There's no conceivable way the new $49 million, 265,000-square-foot Kromrey Middle School building doesn't positively impact employee satisfaction. In a real sense, Kromrey has the second highest number of employees of any other Madison-area company that took this survey. Its leaders are tasked with creating a successful work environment not only for 155 staff members, but also for nearly 1,110 students in grades five to eight who spend thirty-five-plus hours a week on-site. Now with an abundance of natural light, collaborative classroom spaces and windows overlooking the Pheasant Branch Conservancy, Kromrey feels like a workplace as "Epic" as any other.
"I think you would have gotten the same results a year ago when we were sitting in what we call ‘Vintage Kromrey,'" says principal Steve Soeteber of the old building, an overcrowded, dark and dingy "mold factory" with no air conditioning and metal walls that prohibited technological upgrades. "When we made the shift to new Kromrey, we wanted to leave behind all those issues, but take with us the sense of community and culture and climate that we have here."

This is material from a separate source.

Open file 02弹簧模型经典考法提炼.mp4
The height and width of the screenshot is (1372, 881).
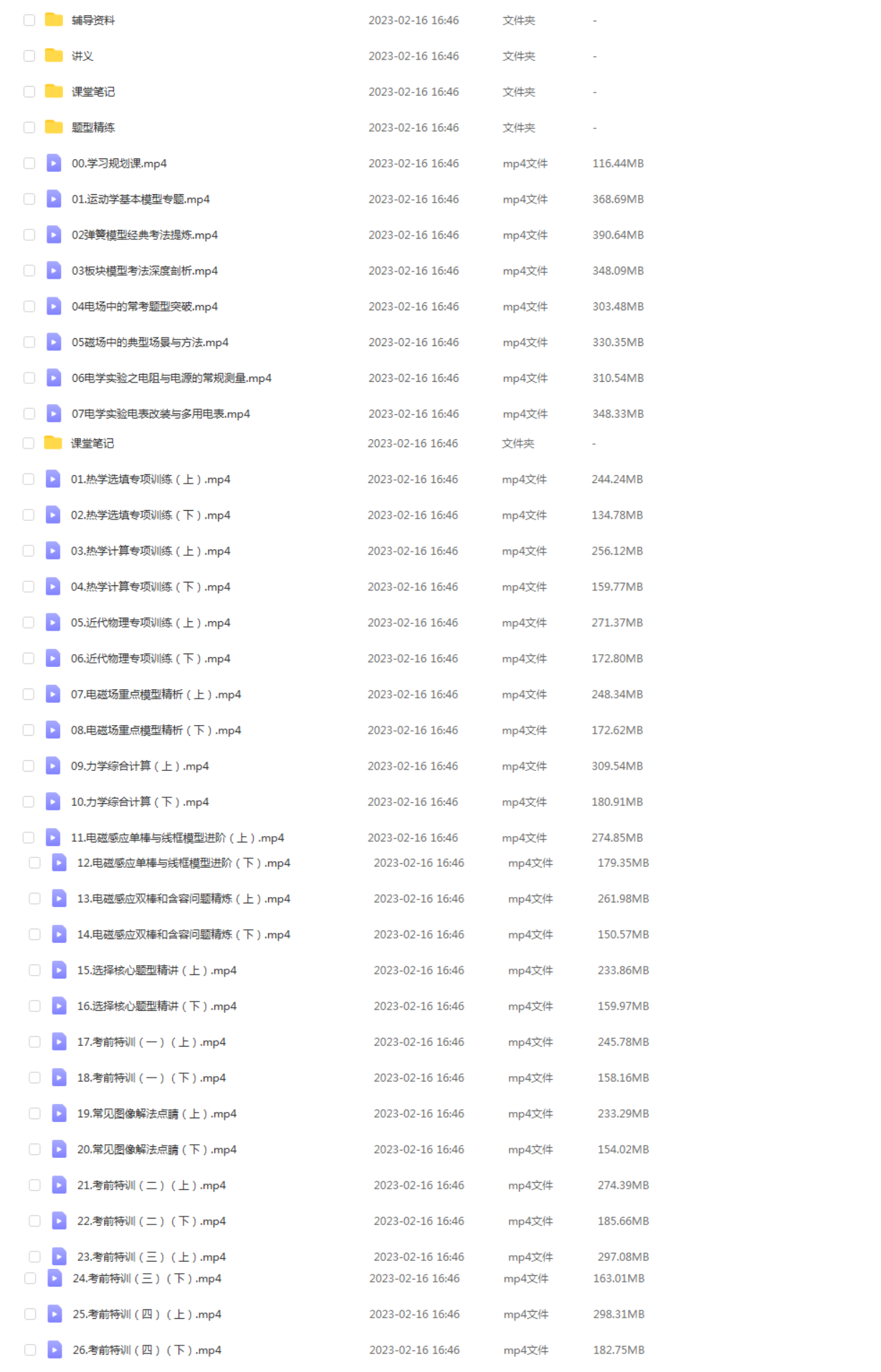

It's a culture based on transparency, teacher buy-in and reinforcement of positive behaviors. The four-year-old Positive Behaviors Interventions and Supports program has resulted in the suspension rate dropping sixty to seventy percent. Staff members are empowered to create solutions where they see a need. For example, school counselor Fred Bartman built a mentoring program that pairs volunteer teachers with students from all grade levels who are struggling academically. The program concentrates on students of color in an effort to help address the district's racial achievement gap. Equity itself is a targeted core value, headed up by Percy Brown, director of equity and student achievement.
"We laugh a lot here, we work well together and we all have a common goal to run a good school and make sure the kids are happy and learning," says Sherrie Prest, student services assistant. Administrative assistant Laura Ballweg adds, "Communication is very strong here. Staff are not afraid to come to this office and say, ‘I have a question,' or ‘How does this work?'"
And with about twenty-one percent of students on free or reduced lunch, staffers feel grateful the community—seventy-one percent of whom don't have kids in school—voted to allocate their resources this way.
"This doesn't happen unless people are happy working here, the kids go home and have good things to say and the community has good things to say," says associate principal Bill Deno. "From the people making food to driving buses to cutting weeds to working one-to-one with kids, it's hard work and it's emotional—but to see these results means a lot."